Dans le même temps, Rebecca a déclaré que certains membres de la communauté ont par le passé exprimé le souhait de créer des groupes plus petits ou des espaces sécurisés.
“Je pense donc que les événements hybrides seraient idéaux, non seulement pour ceux qui se trouvent dans des endroits éloignés, mais aussi pour ceux qui ne veulent pas assister à ces grands événements en personne”, a-t-elle expliqué.
Yolandi est d’accord pour dire que les formats hybrides permettraient aux membres de la communauté de participer à des événements qu’ils n’auraient pas fait autrement, de s’engager avec le contenu et d’obtenir de nouvelles idées.
“Je pense que cela pourrait également vous donner plus de capacité, comme vous pourriez alterner votre équipe”, explique-t-elle. “Par exemple, vous pourriez avoir quelqu’un dans votre équipe qui assiste aux réunions en ligne et partage avec le reste ce qu’il obtient et un autre qui se rend aux événements en personne et fait de même.”
Selon Yolandi, la logistique pour se rendre aux événements en personne représente un autre défi.

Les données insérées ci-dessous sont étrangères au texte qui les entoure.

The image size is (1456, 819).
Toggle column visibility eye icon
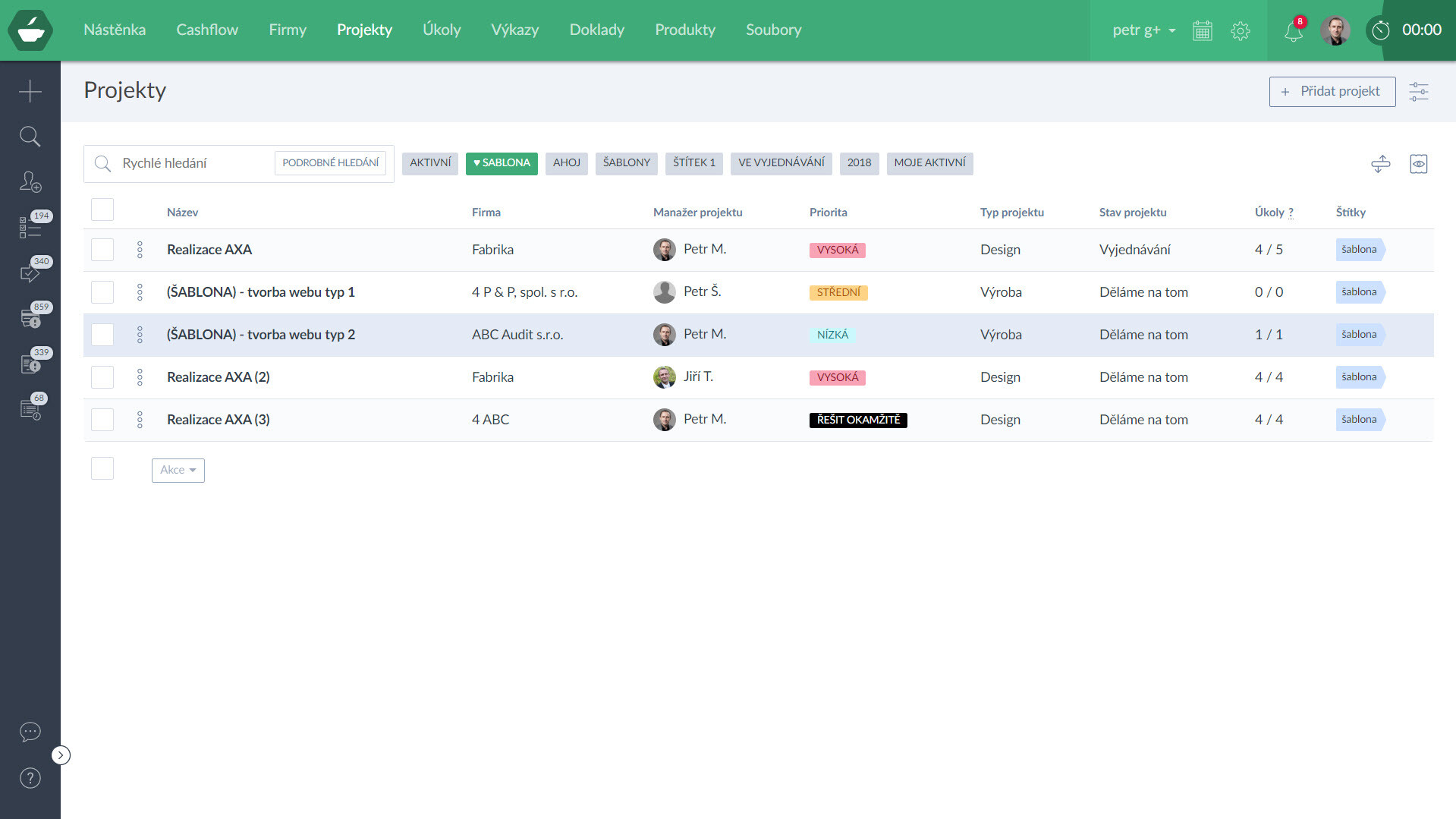pos(1418,164)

Il faut se rendre à l’aéroport, gérer les voyages internationaux, les espaces confinés et la proximité avec d’autres personnes.
“Je pense que nous devons y aller doucement”, explique-t-elle. “Commencer par de petits événements locaux au sein de nos communautés, puis les élargir progressivement.” Dans le même temps, Yolandi affirme que les faibles taux de vaccination en Afrique par rapport au reste du monde présenteront un défi logistique qui rendrait les événements hybrides préférentiels.

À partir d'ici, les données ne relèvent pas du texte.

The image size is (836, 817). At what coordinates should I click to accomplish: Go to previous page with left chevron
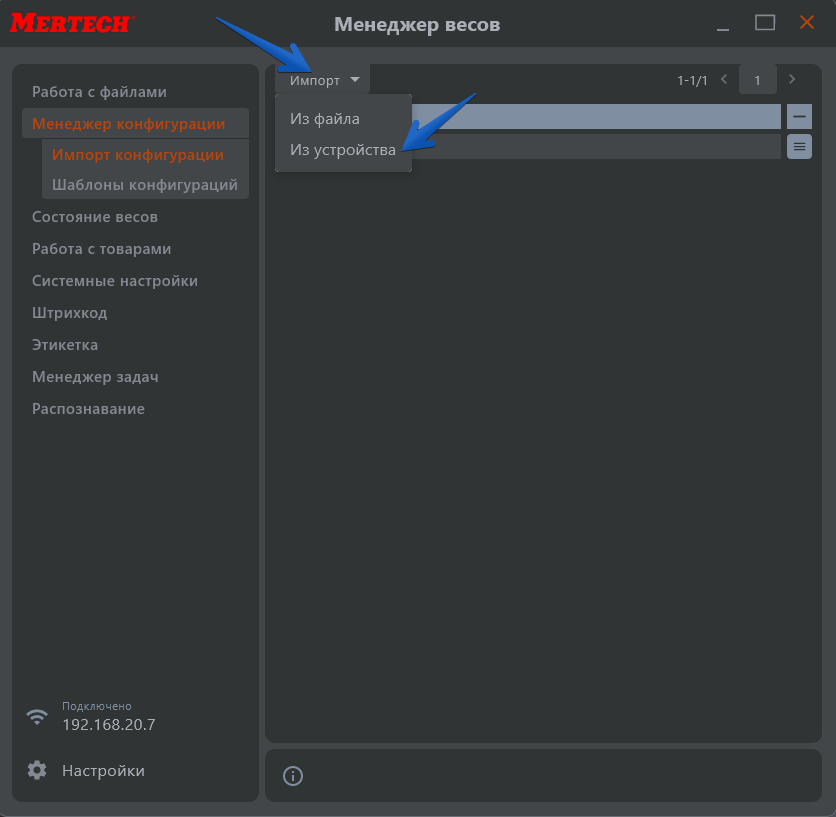pyautogui.click(x=724, y=79)
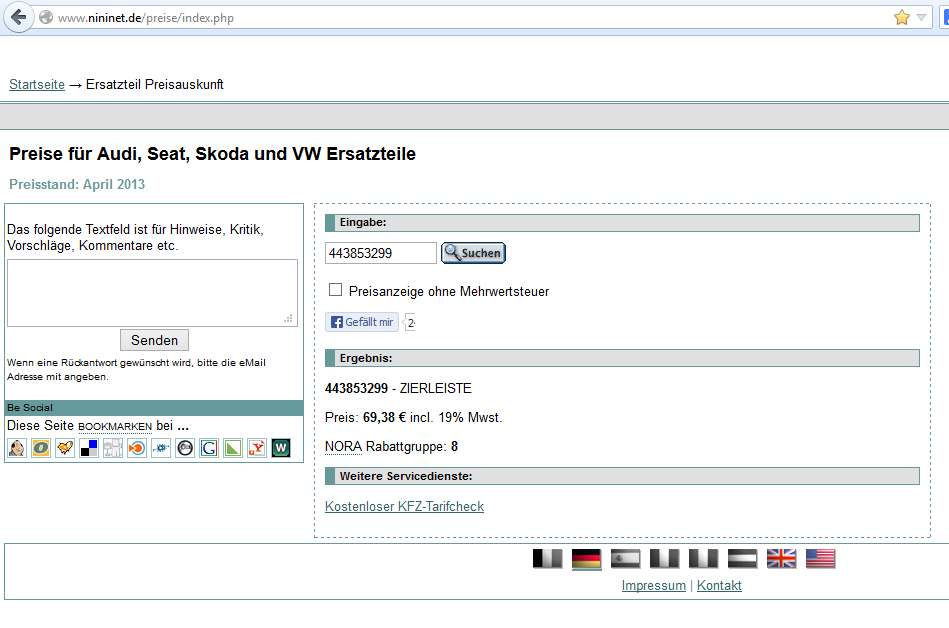Go back using the browser back arrow
The width and height of the screenshot is (949, 628).
click(x=17, y=17)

Selon Nico Tshintu, directeur des opérations à ISPA-DRC en République démocratique du Congo et au KINIX à Kinshasa, les petites communautés qui en sont aux premiers stades de la construction de leurs écosystèmes de peering ont tout à gagner à exploiter des événements hybrides.

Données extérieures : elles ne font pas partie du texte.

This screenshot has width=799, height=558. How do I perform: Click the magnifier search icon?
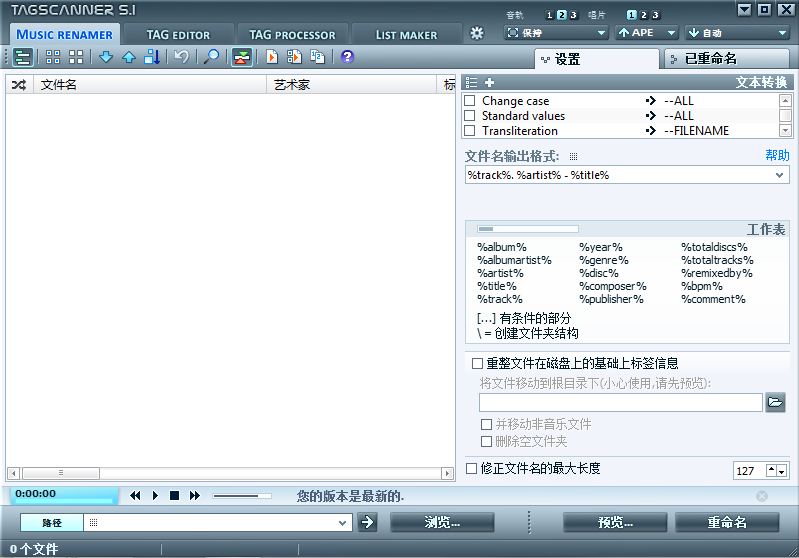(x=211, y=57)
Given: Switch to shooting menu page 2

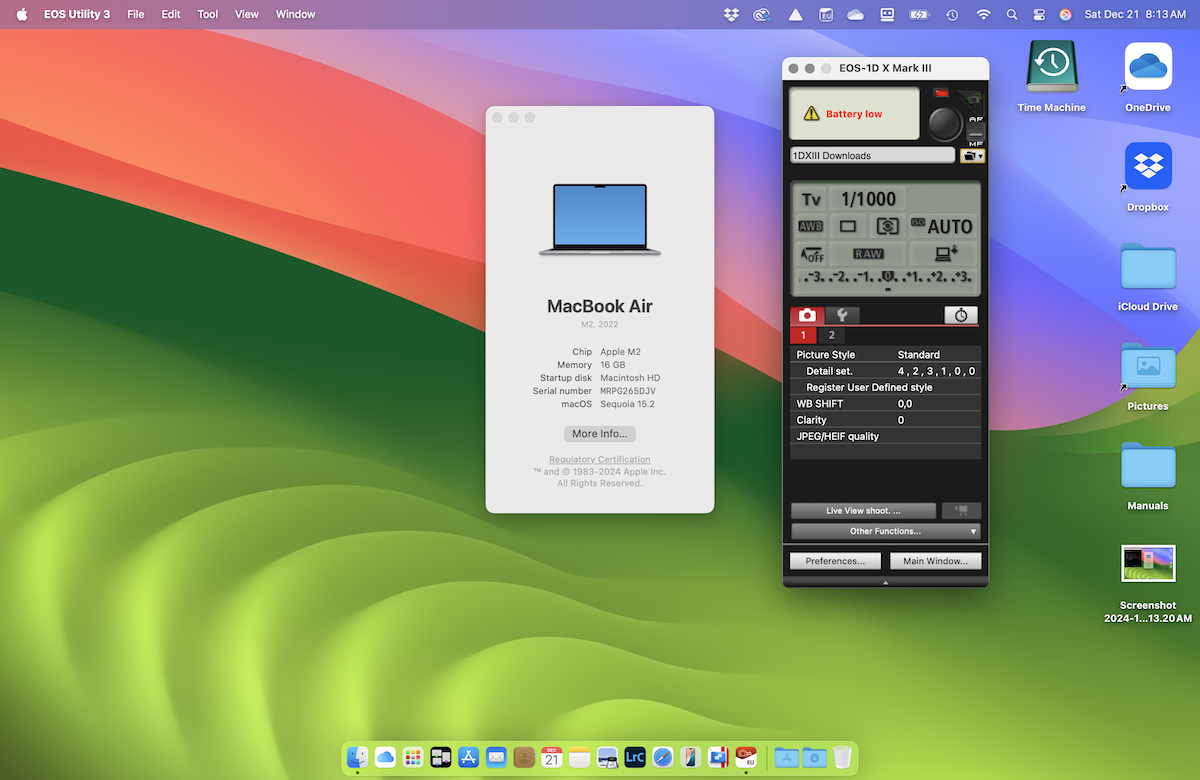Looking at the screenshot, I should pyautogui.click(x=831, y=336).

“Nous essayons de combiner les deux et nous avons fait en sorte que la communauté internationale puisse se joindre à l’événement en personne via des plateformes en ligne et dans les petites communautés, ce qui entraîne un transfert de technologie et profite à la communauté au sens large”, a-t-il expliqué.
On a demandé aux participants de l’événement s’ils avaient apprécié leur expérience de l’utilisation des applications de réseautage virtuel pendant la pause. Parmi les participants qui ont répondu, 38 % ont déclaré qu’ils avaient apprécié l’utilisation des applications de mise en réseau virtuelle, tandis que 44 % ont dit qu’ils aimaient le concept mais qu’ils n’en avaient pas encore trouvé une qui puisse leur plaire. Une minorité de 4 % a déclaré ne pas vouloir d’autres applications de réunion virtuelle.